3.2 Die dem Westen unterstellte Neigung, Religion in einen intellektuell-innerlichen (Glaube/Herz) und in einen praktisch-äußerlichen (Gesetze, Riten, Werke) Teil zu scheiden, hält sie sogar inbezug auf das protestantische Christentum für sehr übertrieben. Daraus dürfe man jedenfalls kein Gesetz machen, zumal es ja entscheidend ist, ob sich der Mensch in dieser Welt seinem Glauben entsprechend verhält und handelt. Das Festhalten des Islams an der Unteilbarkeit dieser beiden Seiten (Inneres-Äußeres) ist daher auch für eine westliche Denkweise selbstverständlich. Die Frage ist eher die, ob es sich um die eigene Glaubensüberzeugung handelt oder um ein von außen auferlegtes Glaubensdiktat.
3.3 G.K. sieht einen möglichen Ansatzpunkt für Toleranz gegenüber anderen oder abweichenden Glaubensformen innerhalb des islamischen Machtbereichs schon in der Zeit nach der Auswanderung der Muslime aus Mekka nach Yathrib (Medina) durch das Abkommen mit den dort ansässigen heidnischen bzw. jüdischen Stämmen, wie später im „Pakt von Umar“ (der allerdings erst Jahrhunderte später ausgearbeitet wurde). Dem kommt entgegen, daß Muhammad sowohl als Religionsführer (Prophet) als auch als Richter inbezug auf heidnische, außermuslimische Angelegenheiten anerkannt war. Darin könne man bereits eine prinzipiell mögliche Unterscheidung zwischen religiösen und staatlichen Vollzügen erkennen. Trotzdem bilden die Superioritätsansprüche des Islam gegenüber anderen Religionen, selbst gegenüber den monotheistischen (abrahamitischen) Religionen, überall auf der Welt einen erheblichen Vorbehalt, was ein respektvolles Miteinander (wie es das House of One in Berlin anstrebt) angeht. Das Umschlagen von Differenz in Hierarchie seitens des Islams, was sein Verhältnis zu Christentum und Judentum angeht, kann hier in Europa kaum geduldet werden. Hier werden Selbstkorrekturen notwendig sein.

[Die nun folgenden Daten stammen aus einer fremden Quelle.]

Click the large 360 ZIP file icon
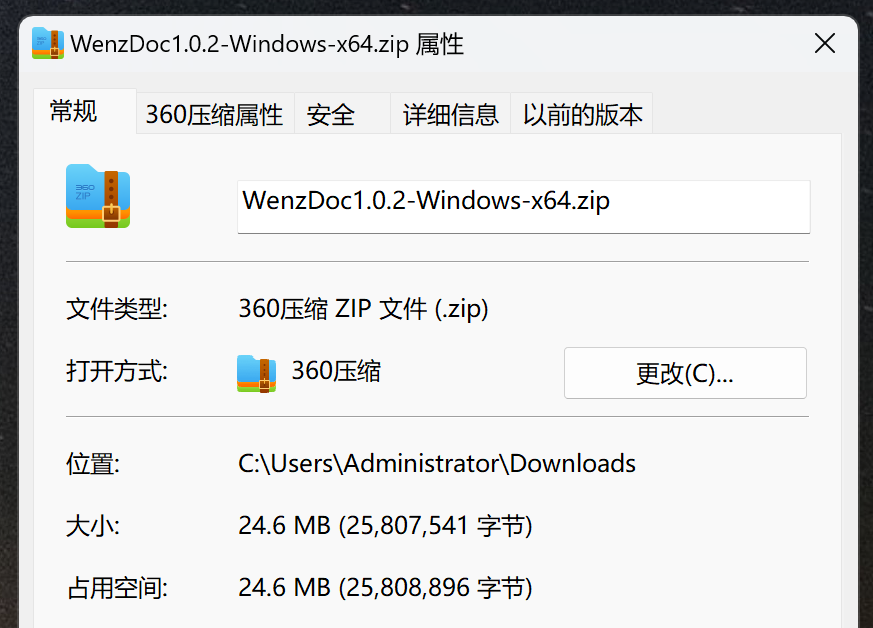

3.4 Ist die Vorstellung eines Islamicate (M. Hodgson, W. C. Smith, L. Gardet) ein Weg dazu? Anknüpfend an die Auffassung, daß der Islam beides gewesen sei: politisch-soziale Gemeinschaft und religiöse Tradition, insbesondere an die frühe parochiale, kooperationswillige Periode des Islam, der zu dem Zeitpunkt noch keine religionsgesetzlich herrschende Klasse kannte, versuchte die Idee des Islamicate ein dem Islam als Religion gemäßes Kulturverständnis zu erarbeiten. Es gelte daher, meinte schon Sh. Ahmed, den Islam zu rekonzeptualisieren; es bedürfe dazu neuer Terme und eines fruchtbaren Maßstabs, um die aus der Geschichte stammenden normativen Widersprüche des Islam in ein wohlgeordnetes Ganzes zu integrieren.

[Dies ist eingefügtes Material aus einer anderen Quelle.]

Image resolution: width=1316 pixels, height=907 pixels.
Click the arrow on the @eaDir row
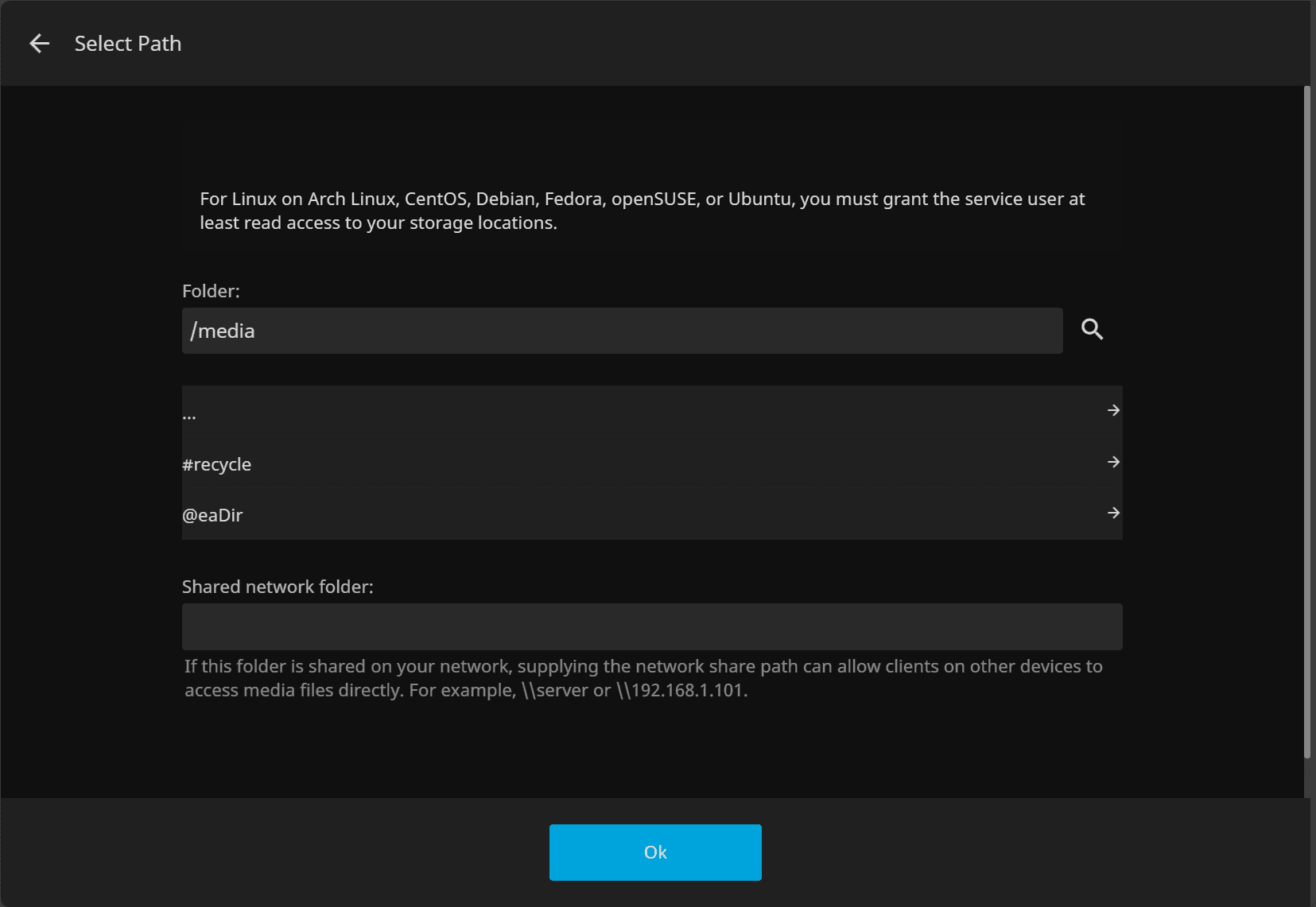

3.5 Obwohl G. K. zweifellos ein großes Interesse an der Lösung dieser Problematik hat, ist sie doch sehr zurückhaltend, was die Lösungsvorschläge dieser Probleme im einzelnen angeht. Insbesondere teilt sie nicht Hodgsons Auffassung, Gesellschaft und soziale Beziehungen als Islamdom von der Kultur als Islamicate zu unterscheiden. Dennoch will sie ihren eigenen Ansatz durchaus als von Hodgson inspiriert ansehen, aber sie teilt in gewisser Weise auch die Anschauungen von Sh. Ahmed, sofern er sowohl Ambiguität als auch Widerspruch innerhalb des Islam für zulässig hält.
Wolfgang Massalsky, 13. 1. 22
Literatur u.a.: M. Hodgson, The Venture of Islam; Sh. Ahmed, What ist Islam?